His finance minister Gordon Brown - widely expected to be his successor - repeatedly hammered home the message on Sunday that a "stable and orderly transition" of power was required and put the onus on Blair to name the day for his departure.
Blair - once dubbed "Teflon Tony" for his ability to shrug off bad news - would have to muster all his survival skills gleaned from nine years in office to win back the confidence of his Labour Party and the public, observers said.
But a growing band of Labour rebels want him specify when he plans to make way for a new leader - and soon.
These members of parliament (MPs) are gathering signatures on a letter urging Blair to lay out his succession plans by July.
The prime minister has pledged not to stand for a fourth straight term in office at the next election, due by May 2010 at the latest, but has yet to set a public date for standing aside.
"The vast majority of people want what Tony Blair wants himself, what he has said that he wants to achieve, and that is a stable and orderly transition," Chancellor of the Exchequer Brown told BBC television.
"We don't need outriders dictating the agenda."
Asked if he knew when Blair was going to make way, Brown said: "No. Tony Blair has said himself a year ago that he wishes to play his part in organising that stable and orderly transition.
"That's actually not a matter for me because we don't actually know who's going to leader of the Labour Party.
"It's a matter for Tony and the Labour Party themselves.

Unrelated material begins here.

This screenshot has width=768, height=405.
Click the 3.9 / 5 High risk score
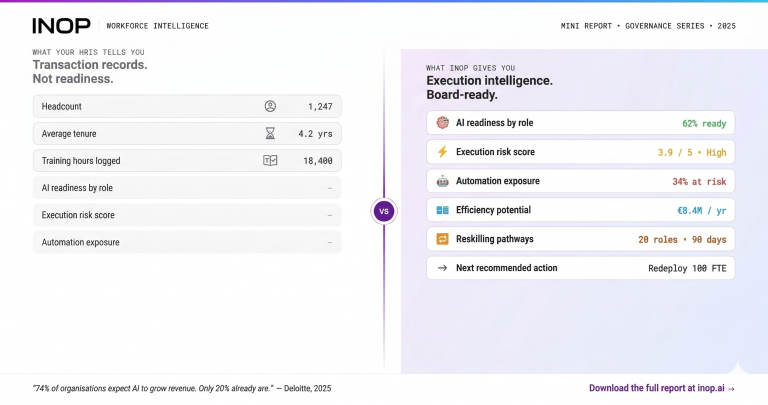689,152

I get on with my job."
Blair has gone through two if his darkest weeks in office, marked by scandals, local election losses and a brutal cabinet reshuffle.
Brown, who has distanced himself from the turmoil dogging the prime minister, believes that Labour's poor showing in the council elections across England was a warning for the party to rejuvenate itself.

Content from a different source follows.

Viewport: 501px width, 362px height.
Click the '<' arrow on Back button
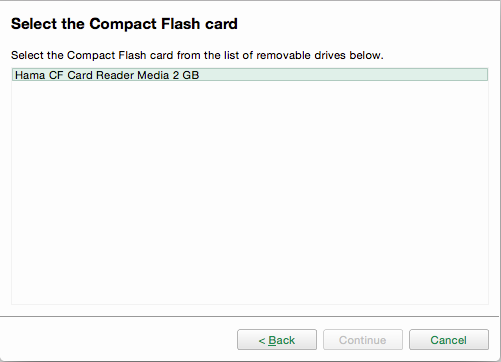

A growing body of MPs feels a revamped Labour requires Blair's departure.
About 50 rebels have signed a letter, published in The Sunday Telegraph, which demands a timetable for a "dignified, orderly and efficient" leadership transition to be set out by July.
Quick to defend him, Blair loyalists, many of whom enjoyed promotions in the cabinet shake-up Friday, dismissed the criticism as coming from the same factions that long sought a change of leader.
Blair, for his part, is expected Monday to hold his first news conference since carving up his cabinet.
Political analysts likened Blair's situation to that of former Conservative prime minister Margaret Thatcher, who was ousted by her MPs in 1990, part-way through her third term in office and six months after bad local election results.